--- Available data Enclosed Below ---

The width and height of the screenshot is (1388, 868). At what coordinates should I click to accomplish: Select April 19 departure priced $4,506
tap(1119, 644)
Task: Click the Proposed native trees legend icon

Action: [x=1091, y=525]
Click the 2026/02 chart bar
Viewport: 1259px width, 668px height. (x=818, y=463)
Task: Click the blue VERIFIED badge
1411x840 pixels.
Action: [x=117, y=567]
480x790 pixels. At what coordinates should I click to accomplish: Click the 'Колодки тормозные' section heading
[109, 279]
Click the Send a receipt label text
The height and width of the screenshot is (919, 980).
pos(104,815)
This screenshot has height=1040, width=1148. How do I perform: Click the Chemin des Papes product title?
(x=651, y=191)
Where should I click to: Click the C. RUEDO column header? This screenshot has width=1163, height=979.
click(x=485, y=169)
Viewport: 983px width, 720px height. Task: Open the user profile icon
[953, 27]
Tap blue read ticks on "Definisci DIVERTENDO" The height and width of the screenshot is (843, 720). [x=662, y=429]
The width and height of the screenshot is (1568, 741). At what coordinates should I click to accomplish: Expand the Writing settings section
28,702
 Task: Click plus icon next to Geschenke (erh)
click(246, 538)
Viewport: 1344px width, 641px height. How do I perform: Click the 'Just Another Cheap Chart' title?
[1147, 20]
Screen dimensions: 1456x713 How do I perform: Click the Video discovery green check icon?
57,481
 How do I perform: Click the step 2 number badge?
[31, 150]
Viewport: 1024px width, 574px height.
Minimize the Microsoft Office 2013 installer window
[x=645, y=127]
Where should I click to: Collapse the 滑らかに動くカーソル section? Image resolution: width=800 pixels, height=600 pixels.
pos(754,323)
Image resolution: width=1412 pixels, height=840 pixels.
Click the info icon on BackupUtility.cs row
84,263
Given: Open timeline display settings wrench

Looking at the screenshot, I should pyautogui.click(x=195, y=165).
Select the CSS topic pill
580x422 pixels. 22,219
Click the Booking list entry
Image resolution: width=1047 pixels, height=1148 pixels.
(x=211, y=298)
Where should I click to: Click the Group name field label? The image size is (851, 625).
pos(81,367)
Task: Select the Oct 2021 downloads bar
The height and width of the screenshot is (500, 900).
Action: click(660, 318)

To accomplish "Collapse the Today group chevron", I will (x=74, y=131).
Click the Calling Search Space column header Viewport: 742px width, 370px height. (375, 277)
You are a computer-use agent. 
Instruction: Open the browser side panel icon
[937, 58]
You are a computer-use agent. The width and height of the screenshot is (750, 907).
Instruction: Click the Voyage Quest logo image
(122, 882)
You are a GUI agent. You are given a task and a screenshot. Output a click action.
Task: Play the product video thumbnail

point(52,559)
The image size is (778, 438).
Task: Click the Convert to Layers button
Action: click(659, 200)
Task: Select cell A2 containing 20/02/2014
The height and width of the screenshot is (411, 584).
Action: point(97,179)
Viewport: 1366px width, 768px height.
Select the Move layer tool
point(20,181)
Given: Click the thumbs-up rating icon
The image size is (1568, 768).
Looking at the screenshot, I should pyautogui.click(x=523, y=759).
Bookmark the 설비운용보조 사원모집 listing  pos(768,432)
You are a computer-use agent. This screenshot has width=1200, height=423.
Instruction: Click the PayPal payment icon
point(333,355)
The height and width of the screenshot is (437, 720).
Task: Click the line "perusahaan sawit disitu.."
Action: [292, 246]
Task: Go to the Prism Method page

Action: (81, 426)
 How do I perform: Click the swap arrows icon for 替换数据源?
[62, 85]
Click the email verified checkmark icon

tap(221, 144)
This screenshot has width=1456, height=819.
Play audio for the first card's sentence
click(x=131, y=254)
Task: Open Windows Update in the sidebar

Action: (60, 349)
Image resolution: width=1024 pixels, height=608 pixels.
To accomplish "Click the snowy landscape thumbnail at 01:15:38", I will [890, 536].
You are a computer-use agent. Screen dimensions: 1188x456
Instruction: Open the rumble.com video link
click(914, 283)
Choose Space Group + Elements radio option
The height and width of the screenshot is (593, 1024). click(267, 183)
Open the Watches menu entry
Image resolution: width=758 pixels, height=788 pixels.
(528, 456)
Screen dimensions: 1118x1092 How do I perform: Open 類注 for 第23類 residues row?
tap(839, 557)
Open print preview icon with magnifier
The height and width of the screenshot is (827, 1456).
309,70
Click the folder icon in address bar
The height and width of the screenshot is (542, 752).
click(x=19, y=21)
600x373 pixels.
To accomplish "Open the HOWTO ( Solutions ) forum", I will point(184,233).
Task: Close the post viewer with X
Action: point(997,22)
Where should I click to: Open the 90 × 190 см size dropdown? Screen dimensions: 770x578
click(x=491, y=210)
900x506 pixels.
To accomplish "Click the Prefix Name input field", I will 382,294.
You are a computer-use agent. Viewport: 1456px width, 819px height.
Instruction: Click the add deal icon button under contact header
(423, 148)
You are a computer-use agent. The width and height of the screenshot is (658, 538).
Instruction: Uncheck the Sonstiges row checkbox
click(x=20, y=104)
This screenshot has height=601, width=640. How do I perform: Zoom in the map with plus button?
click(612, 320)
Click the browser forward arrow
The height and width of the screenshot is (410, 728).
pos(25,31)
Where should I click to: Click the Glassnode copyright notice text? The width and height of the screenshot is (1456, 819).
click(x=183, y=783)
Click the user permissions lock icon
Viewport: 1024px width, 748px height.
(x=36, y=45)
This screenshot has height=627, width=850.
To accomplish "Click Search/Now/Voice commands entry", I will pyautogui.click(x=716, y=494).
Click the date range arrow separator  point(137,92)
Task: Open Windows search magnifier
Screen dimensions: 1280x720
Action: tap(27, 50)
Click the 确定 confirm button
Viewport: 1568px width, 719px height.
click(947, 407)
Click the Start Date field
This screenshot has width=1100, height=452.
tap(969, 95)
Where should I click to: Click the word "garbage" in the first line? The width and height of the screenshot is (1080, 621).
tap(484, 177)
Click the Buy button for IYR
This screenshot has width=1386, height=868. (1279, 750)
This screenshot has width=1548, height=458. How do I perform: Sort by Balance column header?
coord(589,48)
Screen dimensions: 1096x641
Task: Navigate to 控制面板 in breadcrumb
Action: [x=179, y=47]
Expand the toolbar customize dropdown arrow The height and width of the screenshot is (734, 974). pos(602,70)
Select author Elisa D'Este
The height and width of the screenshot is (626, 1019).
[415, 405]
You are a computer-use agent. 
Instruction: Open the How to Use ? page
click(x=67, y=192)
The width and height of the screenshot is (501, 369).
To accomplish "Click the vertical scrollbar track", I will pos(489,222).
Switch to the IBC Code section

--- End of Enclosed Available data ---

**Goal of the exercise**.
Copy each line of the listing that carries the word "agent".

**Solution for this task**.
You are a computer-use agent. 
You are a computer-use agent. The width and height of the screenshot is (750, 907).
You are a GUI agent. You are given a task and a screenshot. Output a click action.
You are a computer-use agent. This screenshot has width=1200, height=423.
You are a computer-use agent. Screen dimensions: 1188x456
You are a computer-use agent. Viewport: 1456px width, 819px height.
You are a computer-use agent. The width and height of the screenshot is (658, 538).
You are a computer-use agent. 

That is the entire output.